Please give the listing again in its entirety, exactly as written.

● **EXERCISE MATERIALS**
++++++++

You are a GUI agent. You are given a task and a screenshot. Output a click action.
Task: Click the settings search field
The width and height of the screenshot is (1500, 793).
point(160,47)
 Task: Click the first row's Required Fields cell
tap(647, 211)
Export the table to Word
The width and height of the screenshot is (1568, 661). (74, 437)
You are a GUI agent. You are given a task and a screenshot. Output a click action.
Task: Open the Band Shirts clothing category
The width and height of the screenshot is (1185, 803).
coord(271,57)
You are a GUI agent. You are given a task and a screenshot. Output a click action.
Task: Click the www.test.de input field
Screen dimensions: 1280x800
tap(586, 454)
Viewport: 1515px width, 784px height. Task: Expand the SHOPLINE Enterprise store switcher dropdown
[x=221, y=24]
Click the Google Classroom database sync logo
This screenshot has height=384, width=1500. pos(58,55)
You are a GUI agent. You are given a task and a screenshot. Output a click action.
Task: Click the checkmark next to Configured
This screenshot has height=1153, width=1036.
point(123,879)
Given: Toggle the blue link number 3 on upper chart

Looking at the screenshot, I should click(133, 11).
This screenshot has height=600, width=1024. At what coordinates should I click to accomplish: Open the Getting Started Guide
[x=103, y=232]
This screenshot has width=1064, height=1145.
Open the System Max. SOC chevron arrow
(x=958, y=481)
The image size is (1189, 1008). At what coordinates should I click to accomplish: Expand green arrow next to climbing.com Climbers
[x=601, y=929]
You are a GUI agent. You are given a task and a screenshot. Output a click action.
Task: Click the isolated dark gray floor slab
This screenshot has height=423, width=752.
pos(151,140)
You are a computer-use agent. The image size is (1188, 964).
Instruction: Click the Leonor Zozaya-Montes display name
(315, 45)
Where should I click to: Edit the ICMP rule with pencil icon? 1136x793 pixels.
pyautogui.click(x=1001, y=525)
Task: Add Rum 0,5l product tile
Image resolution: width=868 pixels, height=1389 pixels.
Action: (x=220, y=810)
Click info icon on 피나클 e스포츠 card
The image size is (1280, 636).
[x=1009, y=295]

++++++++

● **RESULT OF THIS TASK**
You are a GUI agent. You are given a task and a screenshot. Output a click action.
Task: Click the settings search field
The width and height of the screenshot is (1500, 793).
point(160,47)
 Task: Click the first row's Required Fields cell
tap(647, 211)
Export the table to Word
The width and height of the screenshot is (1568, 661). (74, 437)
You are a GUI agent. You are given a task and a screenshot. Output a click action.
Task: Open the Band Shirts clothing category
The width and height of the screenshot is (1185, 803).
coord(271,57)
You are a GUI agent. You are given a task and a screenshot. Output a click action.
Task: Click the www.test.de input field
Screen dimensions: 1280x800
tap(586, 454)
Viewport: 1515px width, 784px height. Task: Expand the SHOPLINE Enterprise store switcher dropdown
[x=221, y=24]
Click the Google Classroom database sync logo
This screenshot has height=384, width=1500. pos(58,55)
You are a GUI agent. You are given a task and a screenshot. Output a click action.
Task: Click the checkmark next to Configured
This screenshot has height=1153, width=1036.
point(123,879)
Given: Toggle the blue link number 3 on upper chart

Looking at the screenshot, I should click(133, 11).
This screenshot has height=600, width=1024. At what coordinates should I click to accomplish: Open the Getting Started Guide
[x=103, y=232]
This screenshot has width=1064, height=1145.
Open the System Max. SOC chevron arrow
(x=958, y=481)
The image size is (1189, 1008). At what coordinates should I click to accomplish: Expand green arrow next to climbing.com Climbers
[x=601, y=929]
You are a GUI agent. You are given a task and a screenshot. Output a click action.
Task: Click the isolated dark gray floor slab
This screenshot has height=423, width=752.
pos(151,140)
You are a computer-use agent. The image size is (1188, 964).
Instruction: Click the Leonor Zozaya-Montes display name
(315, 45)
Where should I click to: Edit the ICMP rule with pencil icon? 1136x793 pixels.
pyautogui.click(x=1001, y=525)
Task: Add Rum 0,5l product tile
Image resolution: width=868 pixels, height=1389 pixels.
Action: (x=220, y=810)
Click info icon on 피나클 e스포츠 card
The image size is (1280, 636).
[x=1009, y=295]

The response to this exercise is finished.